El acuerdo de paz alcanzado en Colombia entre el Estado y la guerrilla de las Fuerzas Armadas Revolucionarias de Colombia (FARC), firmado solemnemente el 26 de septiembre de 2016, es sin duda un hito histórico y un éxito que puso fin a una guerra civil de medio siglo de duración. En general, se puede decir que su implementación ha sido satisfactoria y más del 90% de los 13.000 guerrilleros que abandonaron las armas permanecen en el proceso de reincorporación a la sociedad. Sin embargo, algo más de cuatro años después de la firma, la muerte violenta no ha desaparecido de algunas regiones del país y la existencia de un nuevo ciclo de violencia organizada en esas zonas ya no es una hipótesis.
Aunque no se puede hablar, como en el pasado, de un conflicto a escala nacional, sí resulta acertado señalar la existencia permanente de conflictos localizados. Matanzas recurrentes como las perpetradas el pasado fin de semana —cuando 13 personas fueron asesinadas en dos regiones del país— o el asesinato frecuente de líderes sociales a manos de escuadrones de la muerte son la plasmación de una creciente situación de violencia reflejada en el informe de la Fundación Ideas para la Paz. El texto advierte de un aumento de acciones de grupos armados —318 en el último año, frente a las 225 del primer año después del pacto— y de que la opción por las armas no responde ya tanto a motivos ideológicos como a intereses económicos y vínculos con el narcotráfico.

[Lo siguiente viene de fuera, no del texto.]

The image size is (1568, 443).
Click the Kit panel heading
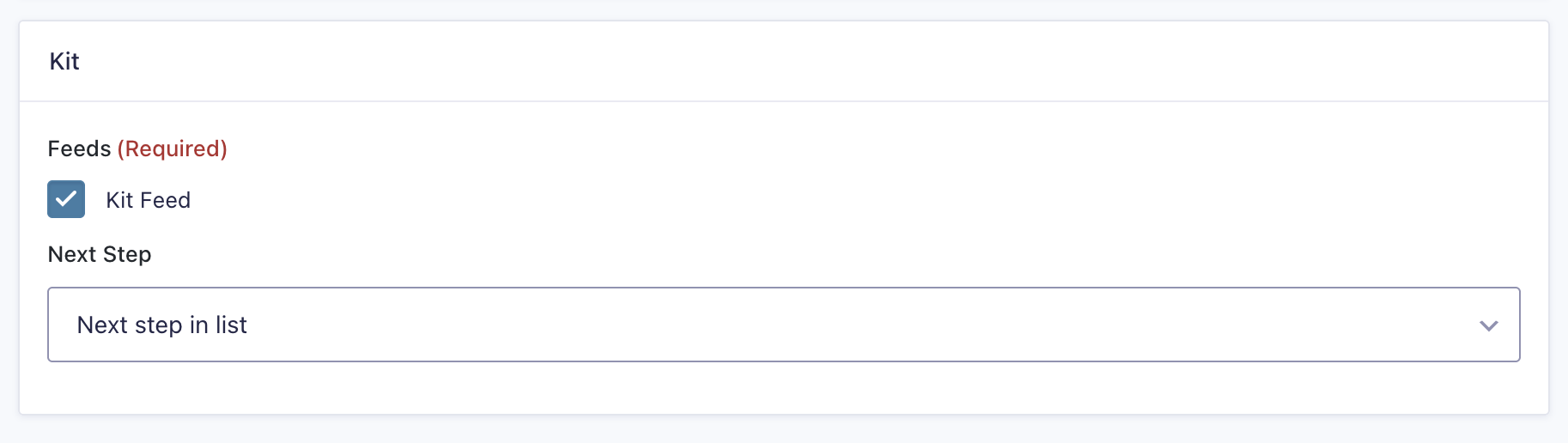64,62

Iván Duque, presidente de Colombia, tiene la obligación de que la paz llegue a todos los rincones del país respetando y ciñéndose a lo estipulado en los acuerdos. Puede que políticamente le suponga algún tipo de coste —proviniendo de un partido que proclamaba abiertamente su voluntad de “dinamitar” el pacto—, pero el interés de Colombia debe primar por encima de todo. Los acuerdos no son un fin en sí mismos, sino el inicio de un largo y complicado proceso que es preciso cuidar y es reclamado por la sociedad. A Duque le corresponde que no se malogre.